FT 18
The 2013 Rim Fire – Forest Management Influencing Fire Ecology

Friday, August 15, 2014: 7:00 AM-7:00 PM
J Street Entrance, Sacramento Convention Center
Hugh Safford, Regional Ecologist, USDA Forest Service
Eric Winford, Ecologist, Sequoia and Kings Canyon National parks; Gus Smith, Fire Ecologist, Yosemite National Park; Jan van Wagtendonk, USGS Yosemite Field Station; Kent van Wagtendonk, Geographer, Yosemite National Park; Becky L. Estes, US Forest Service; and Susan L. Ustin, University of California Davis
This is a two-day field trip to Stanislaus National Forest and Yosemite National Park to witness and discuss the impacts and behavior of the 2013 Rim Fire as it crossed vegetation types, land ownership, and management practices. At over 257,000 acres, the Rim Fire is the Sierra Nevada’s largest recorded fire and it burned through an elevation gradient of foothill chaparral, mixed conifer, a sequoia grove, red fir forest, ending in the lodgepole pine. It both created and destroyed habitat for wildlife species ranging from the California spotted owl to pacific fisher to the black-backed woodpecker. It produced smoke that affected air quality in communities nearby as well as those over 100 miles away. The fire moved through land managed by two federal agencies with different management practices and objectives for fire management as well as for rehabilitation and recovery. It is essentially a large experiment in forest management, and will change the way forests are managed in the area for decades to come. Topics to be covered include: fire ecology (understanding fire severity, fire size, and the components of this large fire), wildlife habitat, wildfires in the context of climate change (is this the new normal?), forest management, air quality, and land management practices of two federal agencies.
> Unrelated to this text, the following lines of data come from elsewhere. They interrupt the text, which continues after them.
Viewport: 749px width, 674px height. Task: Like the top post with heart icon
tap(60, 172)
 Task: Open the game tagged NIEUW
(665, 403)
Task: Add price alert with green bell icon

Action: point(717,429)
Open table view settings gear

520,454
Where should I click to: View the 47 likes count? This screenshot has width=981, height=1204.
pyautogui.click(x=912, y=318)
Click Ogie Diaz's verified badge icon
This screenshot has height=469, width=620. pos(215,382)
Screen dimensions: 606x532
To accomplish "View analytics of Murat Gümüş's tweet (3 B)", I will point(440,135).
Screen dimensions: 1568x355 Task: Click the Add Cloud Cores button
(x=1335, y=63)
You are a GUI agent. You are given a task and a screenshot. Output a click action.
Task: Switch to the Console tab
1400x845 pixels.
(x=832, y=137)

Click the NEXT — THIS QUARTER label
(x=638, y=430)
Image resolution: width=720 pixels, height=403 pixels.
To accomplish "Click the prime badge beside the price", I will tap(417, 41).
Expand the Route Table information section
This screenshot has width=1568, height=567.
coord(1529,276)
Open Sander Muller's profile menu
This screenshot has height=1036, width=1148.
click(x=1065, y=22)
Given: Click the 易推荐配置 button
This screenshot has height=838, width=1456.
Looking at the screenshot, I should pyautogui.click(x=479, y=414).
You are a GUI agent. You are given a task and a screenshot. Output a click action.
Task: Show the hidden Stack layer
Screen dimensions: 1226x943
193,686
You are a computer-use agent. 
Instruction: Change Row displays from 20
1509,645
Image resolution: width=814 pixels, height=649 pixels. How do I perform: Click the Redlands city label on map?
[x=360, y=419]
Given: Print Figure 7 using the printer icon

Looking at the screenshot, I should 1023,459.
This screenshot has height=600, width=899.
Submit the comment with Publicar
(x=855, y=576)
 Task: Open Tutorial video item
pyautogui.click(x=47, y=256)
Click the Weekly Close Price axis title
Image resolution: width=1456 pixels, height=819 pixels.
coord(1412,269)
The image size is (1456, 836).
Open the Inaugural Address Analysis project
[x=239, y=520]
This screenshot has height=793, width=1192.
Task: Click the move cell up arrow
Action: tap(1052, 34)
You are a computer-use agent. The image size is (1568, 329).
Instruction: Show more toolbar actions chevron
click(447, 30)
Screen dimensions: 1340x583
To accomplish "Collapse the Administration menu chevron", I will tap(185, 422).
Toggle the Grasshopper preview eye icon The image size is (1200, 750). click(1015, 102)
We will visit a variety of sites, staying at at each stop for roughly 2 hours to listen to selected speakers (30 minutes), ask questions (30 minutes), and take a self-guided walk (30 minutes).

Registration Fee: $145

Equipment and Attire: Hiking boots, sun screen, bug repellant, hat, water bottles (at least 2 quarts), small backpack for water, food and other essentials, long pants and long sleeve shirts recommended as protection against sun and poison oak. We will walk around sites to view aspects of the fire, which could include walking over uneven terrain with logs and other obstacles. Temperatures in the area can reach as high as 100 degrees during the day-time, sun protection and adequate water are essential!

Itinerary: Day 1, Meet in Sacramento at 0700 1030 – Arrive at Groveland Ranger District, meet USFS and NPS representatives. Leave by 1100 1115 – Arrive at Rim of the World, have lunch at overlook, leave by 1230. Discuss context, local geography, climate, air quality, and the situation on the ground. Discuss fire origins and spread in those initial days. 1300 – Arrive at Tuolumne River and Granite/Cherry Creeks Confluence, Stanislaus National Forest, leave by 1500. Discuss fire history and ecological effects on vegetation in the Rim Fire in an area that has had very active fires in the past 110 years. 1530 – Arrive at Cherry Lake, Stanislaus National Forest, leave by 1730. Discuss forest management and fire behavior in plantations established after the 1973 Granite Fire. Numerous plantations were thinned just prior to the Rim Fire, which affected fire behavior. 1800 – Drive to Groveland. Get to hotels, have dinner, gather for night-time event. Continue discussion on all topics. Day 2 0830 - Meet at vans. Breakfast on your own. 0930 – Arrive at Aspen Valley, Yosemite National Park. Leave by 1130. Visit a site where we can contrast how the Rim Fire burned through an area previously treated with prescribed fire to previously unburned areas. 1200 – Arrive at Crane Flat, Yosemite National Park, have lunch at vantage point, leave by 1430. Visit a firing operation that took place during the fire; look at a variety of fire effects through old growth forest. Discuss the impacts of the fire and the firing operations to wildlife habitat. 1500 – Arrive at Tuolumne Grove, Yosemite National Park, leave by 1700. Discuss fire behavior as the fire moved toward a grove of giant sequoia trees and how fire fighters defended the grove by burning it on their terms. 1900 - Return to Sacramento.